What this task involves -
Skip the images; return every entry exactly.

[Collected data entries]
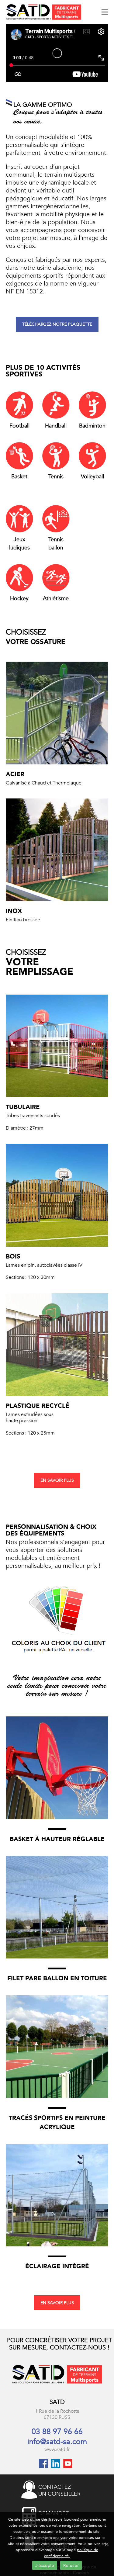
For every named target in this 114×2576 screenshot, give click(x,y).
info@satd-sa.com (57, 2441)
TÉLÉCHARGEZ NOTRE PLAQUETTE (57, 324)
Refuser (71, 2565)
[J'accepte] (106, 2544)
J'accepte (44, 2565)
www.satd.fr (57, 2449)
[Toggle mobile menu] (105, 12)
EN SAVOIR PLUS (57, 1480)
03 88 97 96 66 (57, 2431)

Task output -
For every named target in this 114×2576 screenshot, give click(x,y).
info@satd-sa.com (57, 2441)
TÉLÉCHARGEZ NOTRE PLAQUETTE (57, 324)
Refuser (71, 2565)
[J'accepte] (106, 2544)
J'accepte (44, 2565)
www.satd.fr (57, 2449)
[Toggle mobile menu] (105, 12)
EN SAVOIR PLUS (57, 1480)
03 88 97 96 66 (57, 2431)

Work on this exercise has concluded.